L’intervention de la mère pour défendre sa fille

Dès le 22 juin, dans une interview accordée à El Correo, Mara Solano Belausteguigoitia avait annoncé que sa fille allait signer à l’Athletic car « elle veut jouer à sa maison ».

Les déclarations faites par la mère de Bibiane semblent avoir pour objectif de prouver que sa fille est attachée au Pays Basque, et que c’est à l’Athletic et nulle part ailleurs qu’elle veut jouer. « Elle a reçu plusieurs autres offres, une du Pays Basque et plusieurs de Liga Iberdrola, elle vient ici car elle veut jouer à la maison » a-t-elle notamment expliquée au journaliste Javier Muñoz. La mère de la joueuse, qui porte toujours le nom de Belauste, affirme que sa fille a commencé à jouer au football sur la plage de Lekeitio, en Bizkaia.

Bibiane a d’ailleurs des amis dans cette ville de 7 000 habitants, où vit également son grand-père maternel. Vivant à une heure du San Mamés, c’est donc bel et bien à l’Athletic qu’elle veut jouer. Sa mère explique d’ailleurs que Bibiane connait plusieurs joueuses de l’équipe féminine de la capitale de Bizkaia. Le changement ne sera pas radical pour elle, qui fait de nombreux déplacements en terres basques, l’été mais aussi à Noël, comme l’explique à nouveau sa mère.

Bibiane Schulze Solano avec son ancienne équipe [Crédits : Carlotta Erler]

Bibiane Schulze Solano n’est pas Basque de naissance, au contraire de la famille de sa mère. Cette dernière montre cependant que sa fille est attachée à la région, et que si elle veut jouer à l’Athletic c’est qu’elle estime que c’est chez elle. Son interview n’a pas manqué de calmer les ardeurs de certains socios, qui demandent maintenant à écouter ce qu’a à dire Bibiane.

L’unilatéralisme d’Elizegi comme principal problème

Difficile de savoir quel courant est majoritaire. Pour une forte partie des socios, le principal problème est de ne pas avoir été consulté. Recruter une joueuse ni née, ni réellement formée en Pays Basque devrait selon eux avoir l’approbation majoritaire des socios. Pour une autre partie des supporters, ce recrutement unilatéral inquiète, car il pourrait ne pas être le dernier et ainsi menacer l’histoire de l’Athletic Club. En conférence de presse ce lundi, Aitor Elizegi a affirmé ne pas comprendre qu’il y ait un débat autour de ce recrutement. « Bibiane connait et comprend la philosophie de l’Athletic depuis des années, elle connait la Bizkaia et Bilbao et respecte cet écusson [sur le maillot] » a-t-il notamment expliqué. Pour lui, Bibiane est Basque et il ne peut lui interdire de jouer à l’Athletic.

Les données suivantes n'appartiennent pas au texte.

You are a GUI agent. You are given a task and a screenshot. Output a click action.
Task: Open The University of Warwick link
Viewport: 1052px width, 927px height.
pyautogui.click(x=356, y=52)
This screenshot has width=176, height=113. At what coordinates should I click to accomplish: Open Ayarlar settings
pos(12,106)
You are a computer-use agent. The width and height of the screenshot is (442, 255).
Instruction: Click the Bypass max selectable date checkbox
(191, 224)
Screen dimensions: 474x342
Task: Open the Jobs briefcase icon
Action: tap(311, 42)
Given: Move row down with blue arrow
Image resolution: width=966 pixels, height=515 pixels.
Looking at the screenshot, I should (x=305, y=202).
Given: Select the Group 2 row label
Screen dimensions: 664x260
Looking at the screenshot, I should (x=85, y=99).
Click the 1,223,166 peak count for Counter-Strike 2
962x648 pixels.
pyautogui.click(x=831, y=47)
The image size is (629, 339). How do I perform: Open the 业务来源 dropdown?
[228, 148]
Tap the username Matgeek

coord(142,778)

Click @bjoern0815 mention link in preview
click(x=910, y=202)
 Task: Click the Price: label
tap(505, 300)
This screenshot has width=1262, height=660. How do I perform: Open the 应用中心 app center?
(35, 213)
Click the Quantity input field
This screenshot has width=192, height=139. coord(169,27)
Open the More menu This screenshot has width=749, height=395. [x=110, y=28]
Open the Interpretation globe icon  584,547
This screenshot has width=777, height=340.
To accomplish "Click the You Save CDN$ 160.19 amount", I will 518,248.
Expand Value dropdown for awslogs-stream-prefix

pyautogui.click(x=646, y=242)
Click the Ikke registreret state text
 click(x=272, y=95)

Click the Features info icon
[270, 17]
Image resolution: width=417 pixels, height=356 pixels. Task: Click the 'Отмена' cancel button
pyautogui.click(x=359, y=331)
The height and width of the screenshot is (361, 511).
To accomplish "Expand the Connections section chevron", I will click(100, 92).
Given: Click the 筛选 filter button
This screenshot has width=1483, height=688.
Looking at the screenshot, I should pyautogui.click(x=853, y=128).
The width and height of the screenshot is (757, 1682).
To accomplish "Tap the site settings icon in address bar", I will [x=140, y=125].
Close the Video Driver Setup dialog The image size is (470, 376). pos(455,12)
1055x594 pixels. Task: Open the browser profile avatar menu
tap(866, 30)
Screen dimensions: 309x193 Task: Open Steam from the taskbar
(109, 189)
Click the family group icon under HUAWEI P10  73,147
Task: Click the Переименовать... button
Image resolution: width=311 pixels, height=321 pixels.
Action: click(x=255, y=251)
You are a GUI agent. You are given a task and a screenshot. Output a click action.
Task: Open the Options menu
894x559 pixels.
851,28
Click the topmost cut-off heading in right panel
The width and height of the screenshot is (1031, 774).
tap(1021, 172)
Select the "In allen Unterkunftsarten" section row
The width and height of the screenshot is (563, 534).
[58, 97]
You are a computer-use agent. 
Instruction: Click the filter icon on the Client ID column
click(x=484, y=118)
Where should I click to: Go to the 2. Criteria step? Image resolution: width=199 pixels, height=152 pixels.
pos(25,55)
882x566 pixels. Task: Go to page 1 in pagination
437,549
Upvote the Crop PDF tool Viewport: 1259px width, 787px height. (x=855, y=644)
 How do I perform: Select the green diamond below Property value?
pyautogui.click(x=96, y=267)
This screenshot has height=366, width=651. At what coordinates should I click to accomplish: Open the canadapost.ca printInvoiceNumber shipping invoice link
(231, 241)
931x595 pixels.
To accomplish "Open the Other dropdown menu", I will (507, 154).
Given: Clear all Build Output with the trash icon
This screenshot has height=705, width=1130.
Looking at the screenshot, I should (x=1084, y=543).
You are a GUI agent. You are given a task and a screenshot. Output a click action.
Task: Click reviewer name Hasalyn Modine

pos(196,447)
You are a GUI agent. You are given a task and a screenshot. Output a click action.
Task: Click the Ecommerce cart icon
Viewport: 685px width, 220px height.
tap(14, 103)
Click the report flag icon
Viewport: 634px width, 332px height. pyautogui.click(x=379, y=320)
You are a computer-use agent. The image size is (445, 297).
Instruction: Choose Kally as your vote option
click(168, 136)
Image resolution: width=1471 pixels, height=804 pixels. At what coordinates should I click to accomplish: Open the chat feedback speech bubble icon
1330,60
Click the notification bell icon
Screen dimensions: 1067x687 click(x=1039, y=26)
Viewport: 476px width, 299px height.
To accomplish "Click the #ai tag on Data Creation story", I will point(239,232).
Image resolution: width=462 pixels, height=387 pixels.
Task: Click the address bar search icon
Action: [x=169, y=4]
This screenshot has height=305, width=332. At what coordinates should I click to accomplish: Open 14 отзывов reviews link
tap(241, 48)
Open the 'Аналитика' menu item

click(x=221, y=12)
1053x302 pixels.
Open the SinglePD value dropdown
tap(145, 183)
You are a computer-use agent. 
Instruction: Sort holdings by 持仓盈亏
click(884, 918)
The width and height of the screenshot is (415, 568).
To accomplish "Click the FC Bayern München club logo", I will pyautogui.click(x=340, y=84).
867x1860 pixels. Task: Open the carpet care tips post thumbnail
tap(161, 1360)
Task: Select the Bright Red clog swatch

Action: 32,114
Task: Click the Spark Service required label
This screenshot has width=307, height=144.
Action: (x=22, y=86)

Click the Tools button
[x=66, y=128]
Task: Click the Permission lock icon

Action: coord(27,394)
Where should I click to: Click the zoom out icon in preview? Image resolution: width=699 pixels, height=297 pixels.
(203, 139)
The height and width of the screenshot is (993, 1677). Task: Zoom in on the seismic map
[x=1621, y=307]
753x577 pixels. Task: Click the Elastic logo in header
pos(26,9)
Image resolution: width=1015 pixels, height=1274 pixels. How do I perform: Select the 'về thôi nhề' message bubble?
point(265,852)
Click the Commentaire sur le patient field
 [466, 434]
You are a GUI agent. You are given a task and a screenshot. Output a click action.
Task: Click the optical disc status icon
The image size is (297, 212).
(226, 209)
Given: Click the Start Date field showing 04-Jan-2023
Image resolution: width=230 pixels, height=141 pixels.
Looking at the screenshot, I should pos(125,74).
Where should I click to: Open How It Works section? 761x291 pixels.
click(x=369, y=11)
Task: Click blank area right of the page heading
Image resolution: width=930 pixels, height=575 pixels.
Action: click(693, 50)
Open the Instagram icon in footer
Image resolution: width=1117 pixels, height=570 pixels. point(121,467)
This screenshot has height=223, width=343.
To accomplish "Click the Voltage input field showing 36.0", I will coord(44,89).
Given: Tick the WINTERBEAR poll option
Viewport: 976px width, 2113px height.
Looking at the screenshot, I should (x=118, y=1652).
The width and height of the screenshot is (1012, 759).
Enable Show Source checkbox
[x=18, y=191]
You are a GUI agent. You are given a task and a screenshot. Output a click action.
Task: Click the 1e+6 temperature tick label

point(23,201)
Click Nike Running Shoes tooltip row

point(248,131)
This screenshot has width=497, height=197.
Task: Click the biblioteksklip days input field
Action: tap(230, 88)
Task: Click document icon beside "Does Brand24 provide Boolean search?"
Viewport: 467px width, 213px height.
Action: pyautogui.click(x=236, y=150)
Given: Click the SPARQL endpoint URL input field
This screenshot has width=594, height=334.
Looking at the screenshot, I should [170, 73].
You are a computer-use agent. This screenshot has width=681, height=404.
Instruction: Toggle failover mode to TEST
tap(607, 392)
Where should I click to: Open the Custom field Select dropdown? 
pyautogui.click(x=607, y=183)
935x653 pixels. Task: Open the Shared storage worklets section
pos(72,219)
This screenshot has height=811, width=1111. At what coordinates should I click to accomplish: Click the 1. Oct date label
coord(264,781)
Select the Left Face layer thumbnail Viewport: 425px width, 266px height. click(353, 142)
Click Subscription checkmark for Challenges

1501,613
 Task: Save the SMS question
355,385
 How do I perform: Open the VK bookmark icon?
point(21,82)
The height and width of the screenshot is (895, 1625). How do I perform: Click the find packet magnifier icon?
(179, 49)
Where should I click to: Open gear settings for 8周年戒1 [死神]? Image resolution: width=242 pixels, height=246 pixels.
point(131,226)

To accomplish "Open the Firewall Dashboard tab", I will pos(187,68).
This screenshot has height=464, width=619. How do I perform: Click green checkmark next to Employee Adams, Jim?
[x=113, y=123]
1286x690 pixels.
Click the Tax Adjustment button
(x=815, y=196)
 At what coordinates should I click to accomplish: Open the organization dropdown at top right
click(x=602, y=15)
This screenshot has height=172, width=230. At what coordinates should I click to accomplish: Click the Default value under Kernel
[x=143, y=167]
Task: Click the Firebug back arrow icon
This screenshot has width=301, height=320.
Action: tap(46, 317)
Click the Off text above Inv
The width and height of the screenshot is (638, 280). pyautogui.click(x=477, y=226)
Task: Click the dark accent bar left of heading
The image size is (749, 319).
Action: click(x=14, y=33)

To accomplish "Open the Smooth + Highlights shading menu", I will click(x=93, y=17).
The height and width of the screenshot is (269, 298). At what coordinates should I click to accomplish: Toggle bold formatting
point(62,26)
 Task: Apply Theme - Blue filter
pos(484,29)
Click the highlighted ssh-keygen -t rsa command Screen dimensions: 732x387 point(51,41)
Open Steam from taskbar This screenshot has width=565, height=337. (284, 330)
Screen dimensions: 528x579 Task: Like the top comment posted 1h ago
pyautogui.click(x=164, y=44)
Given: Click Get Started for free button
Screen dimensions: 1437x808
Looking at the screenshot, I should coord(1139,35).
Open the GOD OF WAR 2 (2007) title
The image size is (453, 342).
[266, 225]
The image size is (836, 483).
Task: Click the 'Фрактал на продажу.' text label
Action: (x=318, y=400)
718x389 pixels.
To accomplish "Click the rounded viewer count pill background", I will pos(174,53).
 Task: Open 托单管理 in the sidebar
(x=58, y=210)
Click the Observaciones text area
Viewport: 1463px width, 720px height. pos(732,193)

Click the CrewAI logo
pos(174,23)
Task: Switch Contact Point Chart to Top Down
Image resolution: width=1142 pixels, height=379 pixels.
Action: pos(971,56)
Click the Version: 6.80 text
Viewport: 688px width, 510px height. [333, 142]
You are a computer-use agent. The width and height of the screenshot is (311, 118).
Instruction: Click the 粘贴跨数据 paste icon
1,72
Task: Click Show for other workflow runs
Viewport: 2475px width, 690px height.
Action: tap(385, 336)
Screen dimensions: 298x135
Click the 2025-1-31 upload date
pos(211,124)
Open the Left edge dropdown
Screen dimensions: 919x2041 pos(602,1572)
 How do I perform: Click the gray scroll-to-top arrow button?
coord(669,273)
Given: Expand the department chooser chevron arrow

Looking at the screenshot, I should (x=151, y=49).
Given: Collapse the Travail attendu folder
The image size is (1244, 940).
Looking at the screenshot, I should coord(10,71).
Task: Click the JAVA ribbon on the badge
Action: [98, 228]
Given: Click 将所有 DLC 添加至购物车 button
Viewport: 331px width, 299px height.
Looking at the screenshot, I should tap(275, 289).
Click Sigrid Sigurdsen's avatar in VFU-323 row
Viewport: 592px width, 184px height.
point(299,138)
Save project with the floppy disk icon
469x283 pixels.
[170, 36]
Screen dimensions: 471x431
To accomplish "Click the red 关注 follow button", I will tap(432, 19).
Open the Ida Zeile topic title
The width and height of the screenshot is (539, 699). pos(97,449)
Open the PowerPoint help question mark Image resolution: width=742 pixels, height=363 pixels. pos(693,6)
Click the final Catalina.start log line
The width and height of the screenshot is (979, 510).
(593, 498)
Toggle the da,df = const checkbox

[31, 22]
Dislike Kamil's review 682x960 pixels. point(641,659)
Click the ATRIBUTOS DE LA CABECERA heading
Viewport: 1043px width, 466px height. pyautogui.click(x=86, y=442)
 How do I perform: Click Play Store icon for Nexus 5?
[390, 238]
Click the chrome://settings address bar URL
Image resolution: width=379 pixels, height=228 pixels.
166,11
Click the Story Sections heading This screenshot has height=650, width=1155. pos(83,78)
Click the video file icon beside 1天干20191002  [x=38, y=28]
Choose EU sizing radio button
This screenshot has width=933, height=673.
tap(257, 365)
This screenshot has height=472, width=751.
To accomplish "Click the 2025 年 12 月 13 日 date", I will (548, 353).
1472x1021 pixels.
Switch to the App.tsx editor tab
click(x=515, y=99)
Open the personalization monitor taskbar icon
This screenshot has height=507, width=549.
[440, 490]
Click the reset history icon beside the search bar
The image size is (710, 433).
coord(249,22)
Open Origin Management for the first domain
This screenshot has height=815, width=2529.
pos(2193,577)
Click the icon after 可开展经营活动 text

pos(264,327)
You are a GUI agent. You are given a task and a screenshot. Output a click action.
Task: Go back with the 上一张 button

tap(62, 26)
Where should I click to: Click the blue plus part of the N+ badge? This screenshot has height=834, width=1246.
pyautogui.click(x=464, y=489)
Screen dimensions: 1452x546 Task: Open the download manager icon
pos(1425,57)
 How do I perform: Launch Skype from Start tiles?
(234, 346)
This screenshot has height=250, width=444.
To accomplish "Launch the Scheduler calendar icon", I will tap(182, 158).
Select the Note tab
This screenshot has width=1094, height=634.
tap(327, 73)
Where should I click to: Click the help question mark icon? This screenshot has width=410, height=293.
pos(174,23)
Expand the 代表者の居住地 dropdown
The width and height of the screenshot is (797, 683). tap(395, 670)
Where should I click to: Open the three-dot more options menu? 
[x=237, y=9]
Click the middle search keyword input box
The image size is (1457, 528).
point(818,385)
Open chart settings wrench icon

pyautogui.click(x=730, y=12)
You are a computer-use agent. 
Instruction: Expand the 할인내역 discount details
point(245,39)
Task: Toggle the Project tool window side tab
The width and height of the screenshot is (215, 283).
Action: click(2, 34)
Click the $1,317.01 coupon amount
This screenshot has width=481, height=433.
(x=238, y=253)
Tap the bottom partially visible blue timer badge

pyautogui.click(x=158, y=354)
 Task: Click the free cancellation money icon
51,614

Ses paroles, jugées trop fermes, intriguent de nombreux supporters. Inquiets, ils se demandent si leur club n’est pas en danger lorsqu’il est dirigé de cette façon, sans concertation avec ceux qui font l’Athletic – selon les paroles du président lui-même. La contestation autour du recrutement de Bibiane Schulze Solano est peut-être davantage une critique faite à l’encontre du président qu’à l’égard de la jeune joueuse… À Bilbao, certains ne voient plus que deux choix. « Soit on laisse l’Athletic sombrer ainsi, soit on s’unie et on se bat pour ne pas laisser les choses se faire ainsi ! » peut-on entendre dans certains groupes de supporters.

Bibiane Schulze Solano aurait appris à jouer au football sur une plage basque [Crédits : son Facebook]

Le climat social est donc plus que tendu au sein de l’Athletic Club, la popularité d’Aitor Elizegi est en forte baisse et c’est bien sa démission qui est réclamée sur les réseaux sociaux. Bibiane Schulze Solano semble être, malgré elle, le déclencheur de cette importante contestation.